Loading change data from AS400 (or other source systems)

Question

Loading change data from AS400 (or other source systems)

shannonjk

SSCarpal Tunnel

Points: 4286
More actions
December 5, 2012 at 10:52 am

#271209

Greetings all!
So I will keep this concise as I can; I have a source as400 system I am extracting data from for a Data Warehouse. The standard method is to load data from this system into staging tables, then do further ETL from there into the Data Warehouse. The current method to load the staging tables is to wipe all data (truncate) and load fresh so it captures deletions, updates, and additions.
Problem is, the as400 is now in a hosted environment, and the data is growing quite large so loading these 30Gb of data.
So my question is....is there a way to directly query the data at the source for changes, updates, and deletions and handle this dynamically without wiping and loading every night?
I am fairly proficient with BIDS, but to be honest I do not know which method to use in this situation so any help is greatly appreciated!
Link to my blog http://notyelf.com/

Viewing 15 posts - 1 through 15 (of 26 total)

You must be logged in to reply to this topic. Login to reply

robert.gerald.taylor SSChampion Points: 13133 More actions · Answer 1

shannonjk (12/5/2012)
So I will keep this concise as I can; I have a source as400 system I am extracting data from for a Data Warehouse. The standard method is to load data from this system into staging tables, then do further ETL from there into the Data Warehouse. The current method to load the staging tables is to wipe all data (truncate) and load fresh so it captures deletions, updates, and additions.
Problem is, the as400 is now in a hosted environment, and the data is growing quite large so loading these 30Gb of data.
So my question is....is there a way to directly query the data at the source for changes, updates, and deletions and handle this dynamically without wiping and loading every night?
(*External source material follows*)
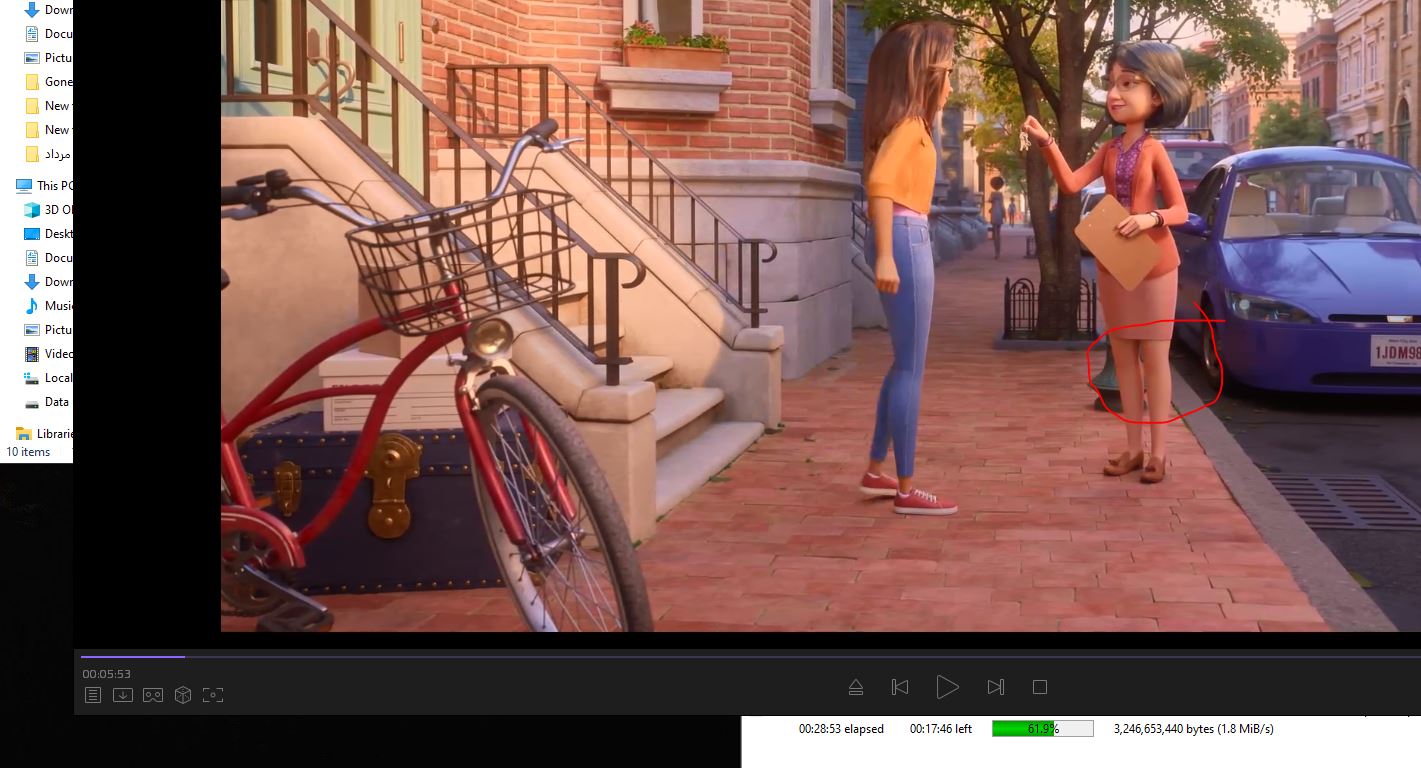Click the 3D cube icon
The height and width of the screenshot is (768, 1421).
coord(183,695)
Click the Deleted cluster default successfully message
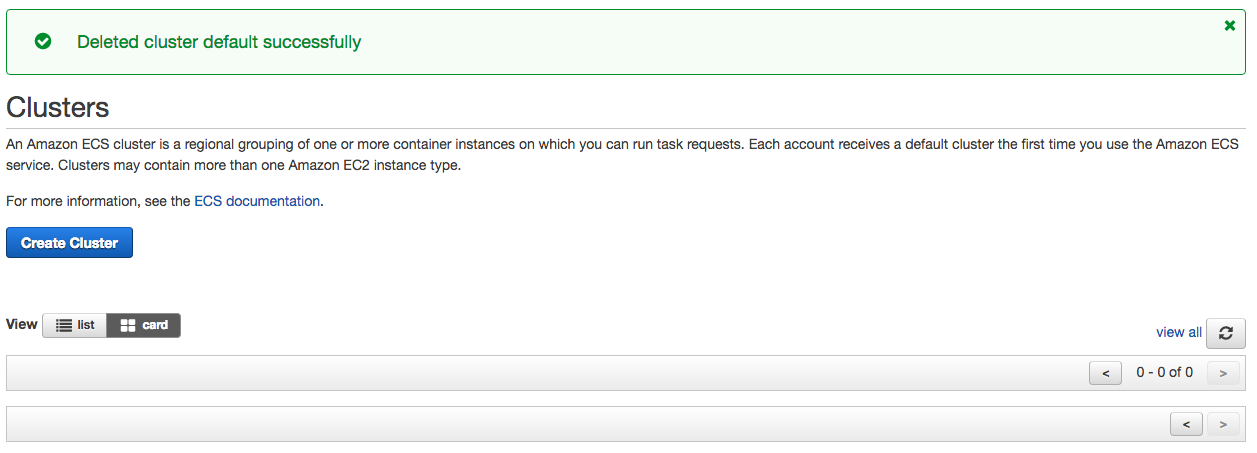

This is a question about the capabilities of the data/database on your source system. Do you have Modified Date and Create Date fields on all of your tables that are correct & trustworthy in the source data? Do you just mark a record with a deleted flag? or does it actually get deleted from the db? (Not a problem either way, you just need to handle the two situations differently).

I don't know your source system; but if you can identify the changes accurately on your source system, then we can talk about ETL steps for incrementally loading/updating your staging tables.

HTH,

Rob

shannonjk SSCarpal Tunnel Points: 4286 More actions · Answer 2

Hi Robert thank you for your response!

To answer your questions; Yes there are Modified dates and Created dates (In our system they are called Change Date and Entry Date, but all a matter of semantics ;-))

The records that are deleted are physically deleted.

Link to my blog http://notyelf.com/

robert.gerald.taylor SSChampion Points: 13133 More actions · Answer 3

shannonjk (12/6/2012)
Hi Robert thank you for your response!
To answer your questions; Yes there are Modified dates and Created dates (In our system they are called Change Date and Entry Date, but all a matter of semantics ;-))
The records that are deleted are physically deleted.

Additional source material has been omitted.